To the southern end of the London Road Depot (Bakerloo Line) there are two tunnels. One exits onto the running line between Lambeth North and Elephant & Castle stations. The other is a dead-end tunnel designed to stop runaway trains. Behind the wall, however, at the end of this particular dead-end tunnel is yet another one of London’s many plague pits.

Liverpool Street Station, the London terminus of the former Great Eastern Railway, is actually built upon a plague pit as is Aldgate Station (on the Circle Line) and the Piccadilly Line between Knightsbridge and South Kensington is said to curve around "a pit so dense with human remains that it could not be tunnelled through".

Setting aside the awful legacy of the plague pits for a moment, the London Underground has also witnessed its own fair share of human tragedy in the last 145 years.

People have been killed building the network. People have been killed maintaining the network. People have died of natural causes on the network. People have been murdered on the network. Others have used the network to “end it all” by throwing themselves in front of a speeding train. There have been train crashes, derailments and major fires on the network that have all claimed lives. In the dark days of the Blitz on London, Adolf Hitler’s Luftwaffe scored direct hits on a number of Underground stations causing devastation, disruption and loss of life and the Underground has also been the target of terrorists on more than one occasion. The most recent terrorist attack occurred on 7th July 2005 when suicide bombers claimed the lives of scores of people.

Given that the London Underground has carved its way through a veritable charnel house of decaying corpses…many of whom were interred with little or no dignity and without any funerary rights…and that it has also witnessed thousands of sudden and often very violent deaths since it first opened for business in 1863, is it any wonder that the London Underground has acquired a reputation for ghostly goings on?

As someone who has, from a very early age, firmly believed that the soul survives the physical death of the body it would actually be more of a shock to me if the London Underground wasn’t haunted and what follows, therefore, is a quick trawl (in alphabetical order) through some of the Underground’s most often repeated ghost stories.

I sincerely hope that the reader will enjoy reading these stories as much as I did researching them for this article.

This tube station is located at Aldgate in the City of London. On the Circle Line between Tower Hill and Liverpool Street it is the eastern terminus of the Metropolitan Line and it was opened on November 18, 1876. It was built on the site of a plague pit in which, according to the author Daniel Defoe in his “Journal of a Plague Year”, 1,000 bodies were buried in only two weeks during the plague of 1665. The station was badly damaged by German bombing during World War II.

Some years ago, an electrician working at the station made what should have been his last mistake. Somehow he managed to send over 20,000 volts of electricity through his own body. By all accounts he should have been killed. Instead, however, he was just knocked unconscious and, apart from bruising his forehead, he was otherwise unharmed. His colleagues had been watching him just before the accident happened. Once he had sufficiently recovered, his colleagues all swore that, just prior to the incident that should have claimed his life, they had seen an almost transparent figure of an old lady standing alongside him gently stroking his hair. I guess the electrician wasn’t the only one who had a shock that fateful day…
Phantom footsteps, that end abruptly, have also been heard coming from within the tunnel.

Given records:
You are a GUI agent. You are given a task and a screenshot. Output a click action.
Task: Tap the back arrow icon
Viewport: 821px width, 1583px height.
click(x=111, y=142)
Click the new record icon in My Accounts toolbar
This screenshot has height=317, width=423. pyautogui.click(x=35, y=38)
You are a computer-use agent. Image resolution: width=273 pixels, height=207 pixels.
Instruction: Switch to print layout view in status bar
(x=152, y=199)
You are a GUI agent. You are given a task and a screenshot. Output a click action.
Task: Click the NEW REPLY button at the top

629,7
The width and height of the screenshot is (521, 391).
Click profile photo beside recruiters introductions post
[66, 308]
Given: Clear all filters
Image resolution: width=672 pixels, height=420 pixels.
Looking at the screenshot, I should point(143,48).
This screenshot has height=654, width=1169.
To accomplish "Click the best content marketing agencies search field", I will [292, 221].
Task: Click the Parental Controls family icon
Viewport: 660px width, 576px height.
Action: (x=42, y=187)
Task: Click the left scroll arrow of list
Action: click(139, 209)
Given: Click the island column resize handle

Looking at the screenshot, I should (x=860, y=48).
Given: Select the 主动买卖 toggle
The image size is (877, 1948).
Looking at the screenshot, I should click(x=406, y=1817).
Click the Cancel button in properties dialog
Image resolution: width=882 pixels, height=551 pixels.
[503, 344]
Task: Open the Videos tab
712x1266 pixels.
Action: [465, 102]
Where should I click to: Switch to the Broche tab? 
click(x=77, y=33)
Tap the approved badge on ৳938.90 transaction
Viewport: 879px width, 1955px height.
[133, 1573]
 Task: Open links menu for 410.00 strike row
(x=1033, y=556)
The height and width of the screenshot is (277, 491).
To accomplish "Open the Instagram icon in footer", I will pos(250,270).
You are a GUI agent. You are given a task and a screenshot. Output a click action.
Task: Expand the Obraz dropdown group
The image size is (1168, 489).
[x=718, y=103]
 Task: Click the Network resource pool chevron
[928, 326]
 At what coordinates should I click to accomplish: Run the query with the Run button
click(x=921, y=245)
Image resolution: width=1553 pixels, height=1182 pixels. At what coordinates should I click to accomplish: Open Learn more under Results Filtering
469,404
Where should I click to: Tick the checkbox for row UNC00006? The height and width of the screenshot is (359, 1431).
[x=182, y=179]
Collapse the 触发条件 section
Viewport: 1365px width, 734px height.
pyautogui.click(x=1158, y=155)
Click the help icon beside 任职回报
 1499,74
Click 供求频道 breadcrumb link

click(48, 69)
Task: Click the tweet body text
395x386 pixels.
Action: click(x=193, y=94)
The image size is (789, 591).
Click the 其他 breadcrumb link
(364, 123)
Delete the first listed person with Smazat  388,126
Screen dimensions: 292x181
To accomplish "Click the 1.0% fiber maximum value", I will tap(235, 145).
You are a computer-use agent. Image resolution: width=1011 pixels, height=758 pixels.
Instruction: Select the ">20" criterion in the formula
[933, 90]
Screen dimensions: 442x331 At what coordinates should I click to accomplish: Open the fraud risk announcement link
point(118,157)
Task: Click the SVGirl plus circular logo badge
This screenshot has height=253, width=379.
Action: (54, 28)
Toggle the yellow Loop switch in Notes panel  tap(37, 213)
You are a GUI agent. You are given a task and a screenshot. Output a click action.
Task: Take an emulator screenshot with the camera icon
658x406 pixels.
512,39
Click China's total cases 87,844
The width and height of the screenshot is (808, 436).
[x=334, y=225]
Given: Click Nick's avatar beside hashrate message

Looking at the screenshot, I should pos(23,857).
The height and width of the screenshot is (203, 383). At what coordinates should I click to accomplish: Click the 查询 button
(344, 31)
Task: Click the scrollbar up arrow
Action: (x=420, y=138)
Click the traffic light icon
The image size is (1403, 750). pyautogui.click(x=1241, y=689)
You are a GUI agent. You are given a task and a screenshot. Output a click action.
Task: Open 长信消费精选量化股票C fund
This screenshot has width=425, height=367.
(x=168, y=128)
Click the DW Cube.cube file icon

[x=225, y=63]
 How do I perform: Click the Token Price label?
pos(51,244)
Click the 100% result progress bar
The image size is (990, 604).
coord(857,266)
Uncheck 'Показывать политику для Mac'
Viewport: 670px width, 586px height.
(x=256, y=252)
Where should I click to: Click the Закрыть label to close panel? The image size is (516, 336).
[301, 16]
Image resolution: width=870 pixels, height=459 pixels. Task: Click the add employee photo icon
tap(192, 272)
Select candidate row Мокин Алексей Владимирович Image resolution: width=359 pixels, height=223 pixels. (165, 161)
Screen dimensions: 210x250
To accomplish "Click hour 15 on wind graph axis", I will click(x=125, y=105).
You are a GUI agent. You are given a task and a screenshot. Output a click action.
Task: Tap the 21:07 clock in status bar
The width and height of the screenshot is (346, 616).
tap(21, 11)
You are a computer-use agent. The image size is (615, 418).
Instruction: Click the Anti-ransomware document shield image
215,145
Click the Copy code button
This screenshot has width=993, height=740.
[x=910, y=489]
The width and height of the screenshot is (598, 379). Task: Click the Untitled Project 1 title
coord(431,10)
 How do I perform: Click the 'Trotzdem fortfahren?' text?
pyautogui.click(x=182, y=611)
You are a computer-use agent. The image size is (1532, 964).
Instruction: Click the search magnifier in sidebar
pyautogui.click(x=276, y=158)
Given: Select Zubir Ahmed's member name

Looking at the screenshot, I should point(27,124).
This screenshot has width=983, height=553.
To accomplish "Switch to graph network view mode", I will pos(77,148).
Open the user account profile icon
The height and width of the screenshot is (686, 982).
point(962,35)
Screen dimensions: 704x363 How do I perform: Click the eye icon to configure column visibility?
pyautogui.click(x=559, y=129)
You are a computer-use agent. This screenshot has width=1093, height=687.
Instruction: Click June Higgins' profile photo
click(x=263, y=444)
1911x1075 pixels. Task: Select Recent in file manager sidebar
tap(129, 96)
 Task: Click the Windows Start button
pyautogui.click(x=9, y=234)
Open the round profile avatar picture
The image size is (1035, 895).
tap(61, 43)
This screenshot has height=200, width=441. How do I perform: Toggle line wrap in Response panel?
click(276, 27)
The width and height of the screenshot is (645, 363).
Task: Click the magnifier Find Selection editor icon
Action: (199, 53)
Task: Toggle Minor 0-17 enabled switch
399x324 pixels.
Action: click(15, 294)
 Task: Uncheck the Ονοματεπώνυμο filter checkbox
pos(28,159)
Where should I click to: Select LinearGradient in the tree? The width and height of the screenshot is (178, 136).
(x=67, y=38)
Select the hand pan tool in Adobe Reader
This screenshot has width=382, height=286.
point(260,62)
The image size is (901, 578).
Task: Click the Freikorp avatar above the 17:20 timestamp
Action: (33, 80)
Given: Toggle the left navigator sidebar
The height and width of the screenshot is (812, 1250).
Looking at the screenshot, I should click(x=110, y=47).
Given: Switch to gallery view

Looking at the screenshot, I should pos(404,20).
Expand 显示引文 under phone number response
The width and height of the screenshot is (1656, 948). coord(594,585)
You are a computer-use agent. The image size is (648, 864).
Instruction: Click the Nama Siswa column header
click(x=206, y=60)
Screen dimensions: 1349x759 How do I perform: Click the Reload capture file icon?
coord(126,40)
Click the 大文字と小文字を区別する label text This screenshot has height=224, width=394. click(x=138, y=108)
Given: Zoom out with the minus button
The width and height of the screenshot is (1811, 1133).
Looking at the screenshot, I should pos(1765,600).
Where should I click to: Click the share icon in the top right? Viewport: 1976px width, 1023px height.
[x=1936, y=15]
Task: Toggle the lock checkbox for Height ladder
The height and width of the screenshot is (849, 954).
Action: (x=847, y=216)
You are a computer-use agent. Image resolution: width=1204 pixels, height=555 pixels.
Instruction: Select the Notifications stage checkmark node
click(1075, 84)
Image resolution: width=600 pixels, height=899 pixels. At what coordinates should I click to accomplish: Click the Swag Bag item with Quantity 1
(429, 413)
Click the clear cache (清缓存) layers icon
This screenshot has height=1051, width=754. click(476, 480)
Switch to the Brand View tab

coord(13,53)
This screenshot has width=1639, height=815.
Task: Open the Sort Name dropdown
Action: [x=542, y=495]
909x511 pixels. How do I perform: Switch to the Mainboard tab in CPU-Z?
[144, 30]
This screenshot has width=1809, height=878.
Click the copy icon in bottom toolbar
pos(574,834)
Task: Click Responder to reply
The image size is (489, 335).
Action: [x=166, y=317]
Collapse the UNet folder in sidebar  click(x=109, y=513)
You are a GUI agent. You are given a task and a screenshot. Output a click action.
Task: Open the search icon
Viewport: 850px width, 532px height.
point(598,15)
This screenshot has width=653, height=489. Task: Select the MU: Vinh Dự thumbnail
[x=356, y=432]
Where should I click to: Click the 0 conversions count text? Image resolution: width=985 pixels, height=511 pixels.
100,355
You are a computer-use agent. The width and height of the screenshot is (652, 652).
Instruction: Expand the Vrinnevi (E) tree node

Exercises to complete:
A – According to the text on London Underground ghost stories, on what date did the tube station at Aldgate open?
B – Write the next part of the London Underground ghost stories text, picking up right after its final sentence.

Results of the tasks:
A – November 18, 1876.

B –
This is a disused tube station on the Piccadilly Line. Opened in 1907 as Strand Station it was originally intended to be the southern terminus of the Great Northern and Strand Railway. Re-named Aldwych Station in 1917 it ended up as the terminus for a very short branch line to Holborn. This branch line was closed during World War 2 and its tunnels were used as air raid shelters and to store various national treasures from the British Museum including the Elgin Marbles. Re-opened after the War it was finally closed on 30th September 1994 when the cost of refurbishing the lifts at the station was deemed to be uneconomic.
Situated at the junction of the Strand and Surrey Street, the L-shaped surface building has been largely restored to its former glory. Its well preserved interior has made it a very popular location for trendy parties, book launches & art exhibitions. The Station has also featured in a number of films including The Battle of Britain (1969), Superman IV – The Quest for Peace (1986), The Krays (1990), Patriot Games (1992), Creep (2004) and V for Vendetta (2006). The station facade was also used as a base-location in the BBC Three documentary series Spy and Firestar’s Waste a Moment video was shot here. It is also featured on Level 12 of the Tomb Raider video game.

As it was built on the site of the old Royal Strand Theatre it is perhaps fitting that its resident ghost is that of an actress that once trod its boards. Over the years, numerous people have claimed to have seen her agitated ghost wandering the Station’s deserted platforms and eerie tunnels late at night.

Over the years, a number of passengers travelling north on the Bakerloo Line have reported seeing the ghostly reflection in the carriage window of someone sitting next to them even though the seat next to them is actually empty.

Bank and Monument are interlinked stations, spanning the length of King William Street in the City of London. Servicing five Underground lines, plus the Docklands Light Railway, which runs into Bank together they form the seventh busiest station on the network. Officially, the stations are known as the Bank-Monument Complex, although the separate names remain in use on station entrances, platforms and the tube map. The two stations derived their names from the nearby Bank of England and the Monument to the Great Fire of London.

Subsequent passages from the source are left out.